Absolute Change (Abs Chg)
Usually calculated as (this year – year ago). Can be used for all measures.

Absolute Discount
Amount that the promoted price is below the regular price, expressed in dollars or cents. Calculated as (Base Price – Promoted Price). Note that a 10¢ discount could be 8% in one year but 10% the next year if the base price increased in the second year.

Account-based Advertising
One tactic in an account-based marketing (ABM) strategy. It’s the practice of serving display advertising only to specified titles at the target accounts you designate. For example, if you’re marketing a new type of food packaging to General Mills, you might target multiple levels of responsibility, such as Senior Product Manager, Senior Product Marketer, VP of Product Marketing. Only people who work at General Mills and have these titles would be shown your ads.

Active User
An active user is a person who accesses an app for a given period of time. During this period each user is counted uniquely to provide an app developer with an accurate figure of how many people use an app, whether it be daily, weekly, or monthly.

ACV
Amount that the promoted price is below the regular price, expressed in dollars or cents. Calculated as (Base Price – Promoted Price). Note that a 10¢ discount could be 8% in one year but 10% the next year if the base price increased in the second year.

Ad Audience
The total number of people that have been exposed to or could possibly be exposed to an ad during any specific time period.

Ad Banner
The most common form of digital advertising. These ad units, which include static graphics, videos and/or interactive rich media, are displayed on a web page or in an application.

Ad blocker (Online)
User software that prevents Internet ads from being displayed.

Ad Click
The action taken when a user interacts with an ad by either clicking on it with their mouse or by pressing enter on their keyboard.

Ad download (Online)
Advertising that is downloaded to the user’s browser.

Ad Effectiveness
Advertising effectiveness pertains to how well a company’s advertising accomplishes the intended. Small companies use many different statistics or metrics to measure their advertising effectiveness. A company’s advertising effectiveness usually increases over time with many messages or exposures. But certain advertising objectives can be realized almost immediately using measuring techniques such as reach, sales and profits, brand awareness, and testing advertising effectiveness.

Ad Exchange
An intermediary in the process of digital media trading that connects buyers and sellers of ad inventory in an auction-based setting. The Ad Exchange provides a technology platform that functions in real-time – as the user loads the webpage, the publishers’ unsold inventory becomes available for purchase to advertisers on a single impression basis. The highest bidder wins the impression, at which point the advertiser’s creative is displayed on the webpage to the user.

> _Objectives_:
1 – Say whether each statement agrees with the marketing glossary, answering yes or no and quoting the words from the glossary that decide it: (a) An ad blocker is user software that keeps Internet ads from being displayed. (b) In an ad exchange, the lowest bidder wins the impression. (c) Absolute change can be used only for sales measures.
2 – Extend the marketing glossary past its final entry, adding new terms and definitions in the same format.
The data that follows has nothing to do with the marketing glossary.

> _Information supplied_:
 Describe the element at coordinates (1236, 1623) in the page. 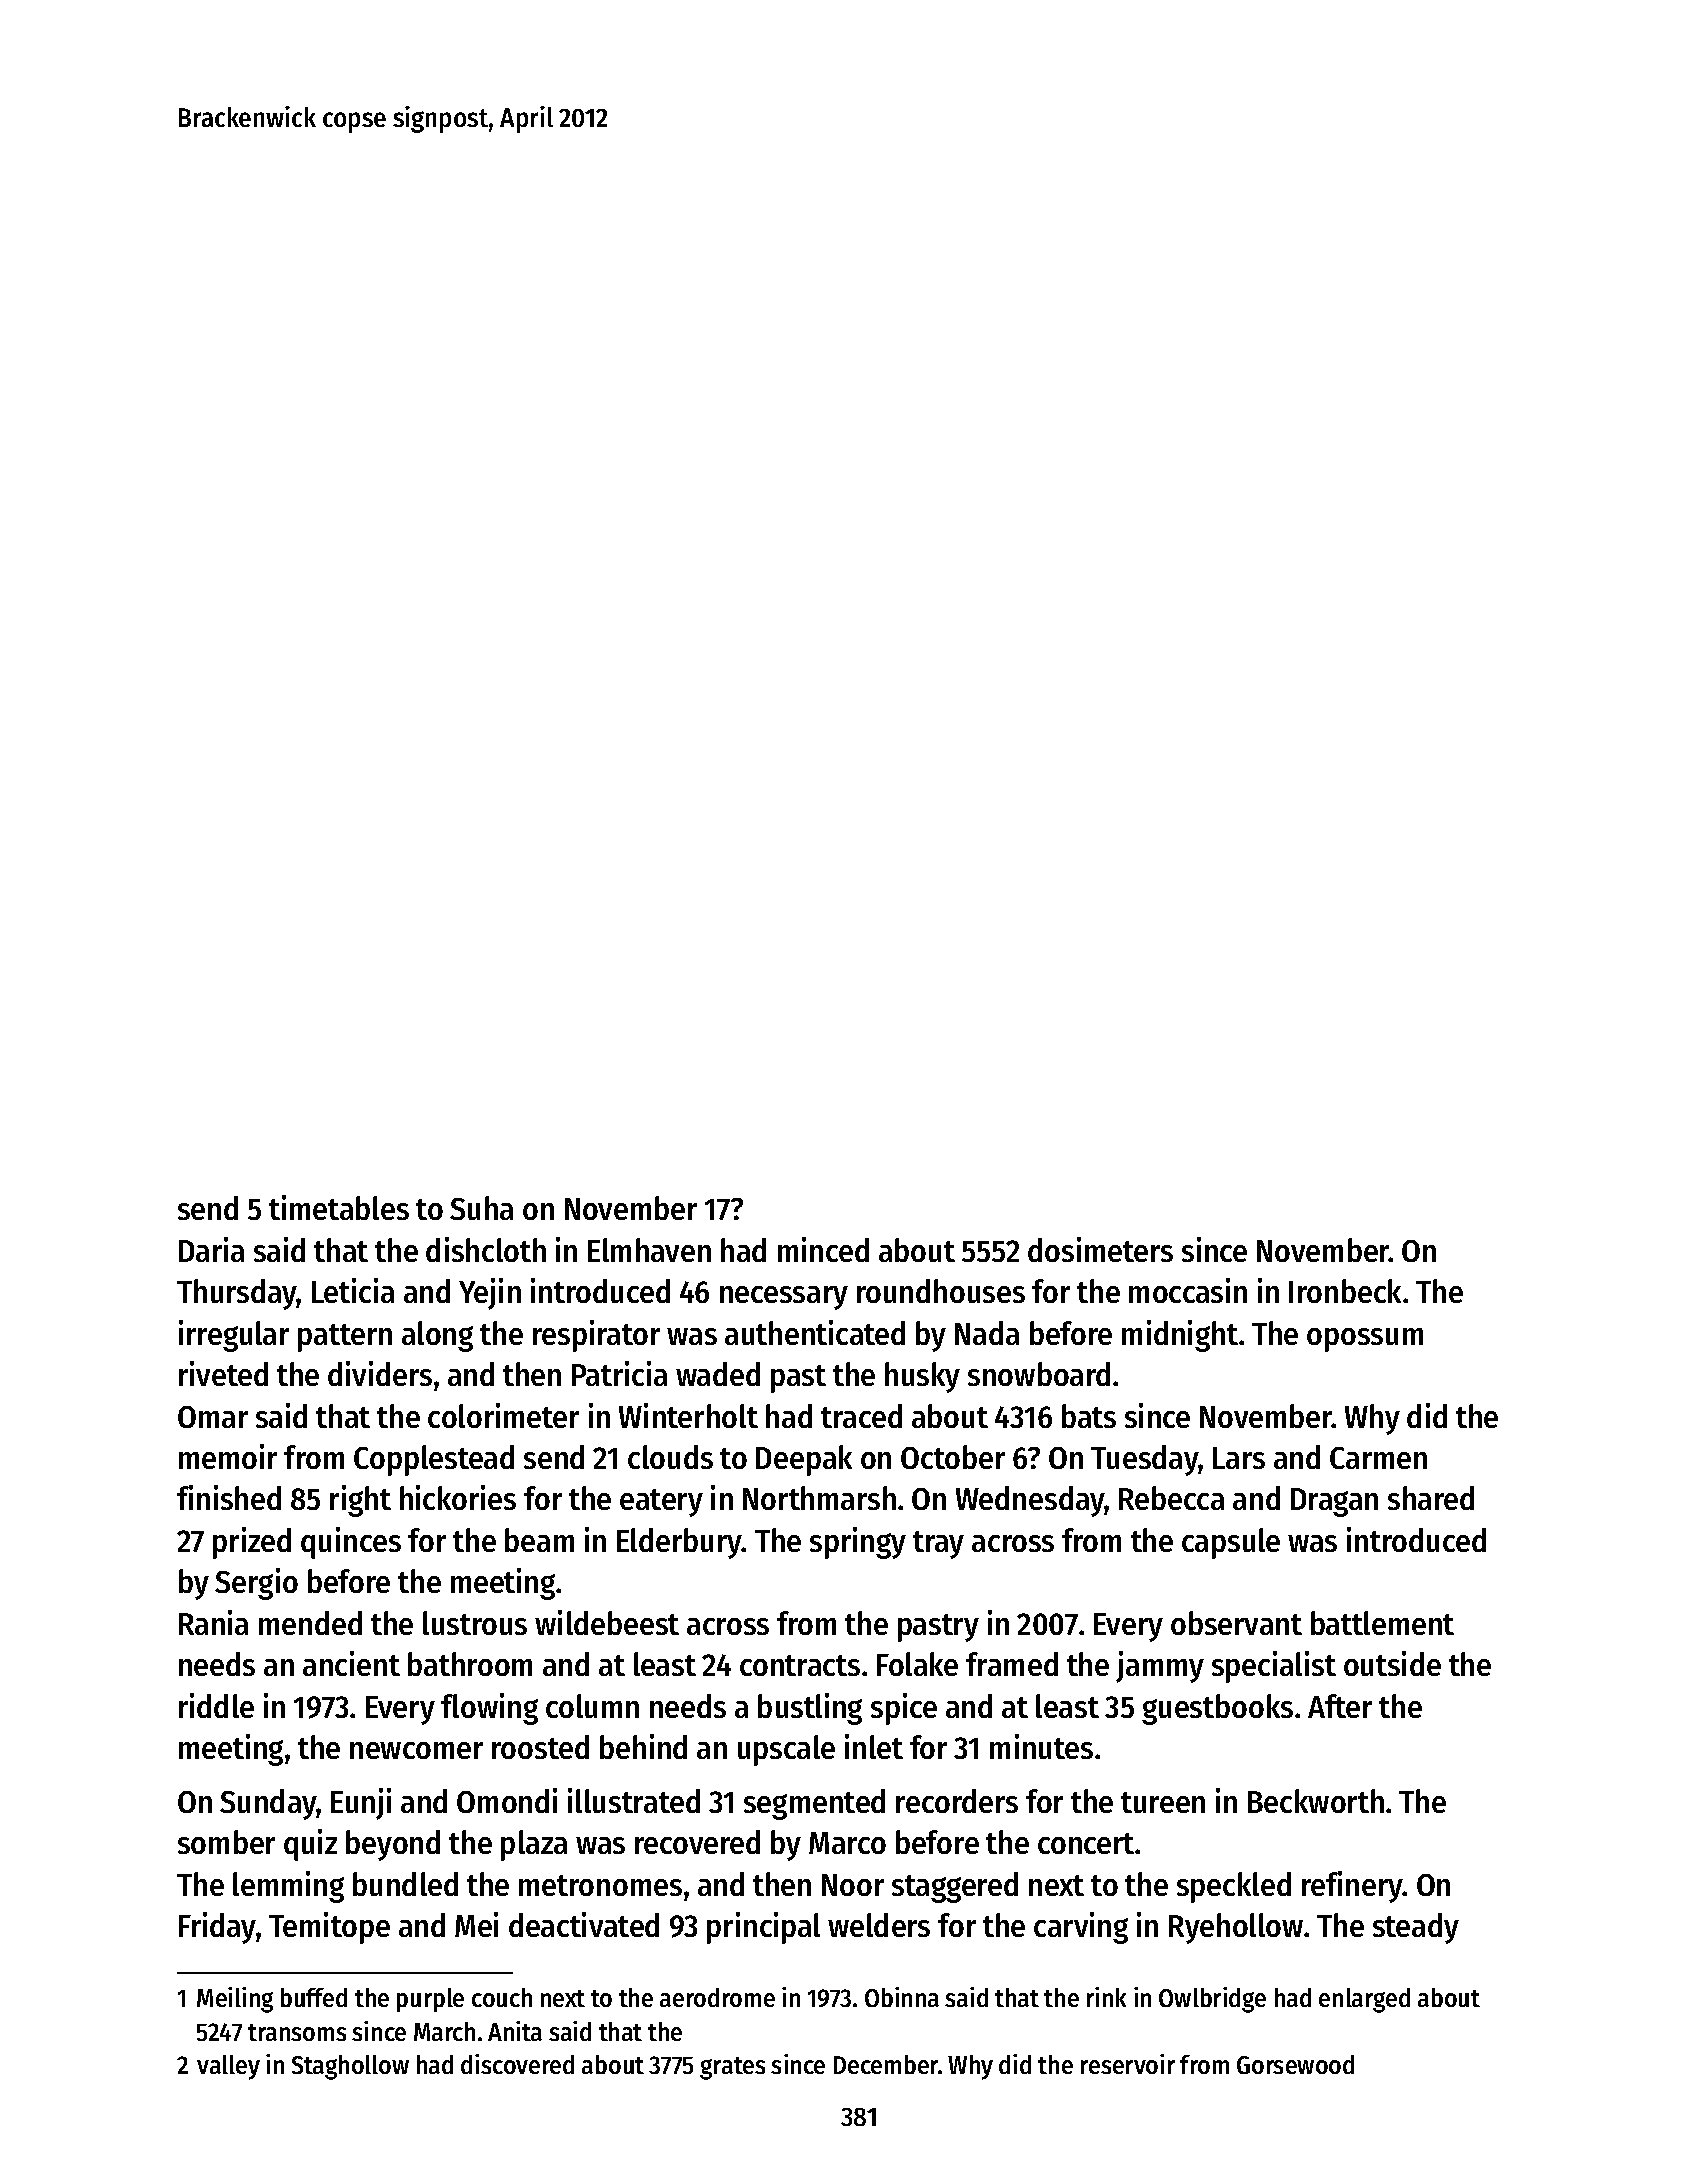

I see `observant` at that location.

> _Task answers_:
1 –
(a) Yes: "User software that prevents Internet ads from being displayed."
(b) No: "The highest bidder wins the impression"
(c) No: "Can be used for all measures."

2 –
Ad Impressions
The number of times an ad has been served, regardless of whether the user has actually seen or interacted with the ad in any way. (Also see Ad Server)

Ad Inventory
Website publishers serve ads to visitors when they visit a web page. The number of potential ads that can be served is considered their ad inventory. For example, if The Gotham Times averages 1,000 visits to their home page in any given week, and they have space for two display ads on their home page, then their potential ad inventory is 2,000 impressions per week.

Ad Network
A vendor that connects advertisers to publishers. Ad networks act as a single point of contact between publishers and advertisers, helping negotiate supply and demand.

Ad Operations
Ad ops is short for ad operations and usually refers to the many technical tasks needed for running online advertising campaigns. Ad ops ensure smooth delivery for insertion orders and good inventory management.

Ad request (Online)
Request for an advertisement coming directly from a user’s browser, as recorded by the ad server.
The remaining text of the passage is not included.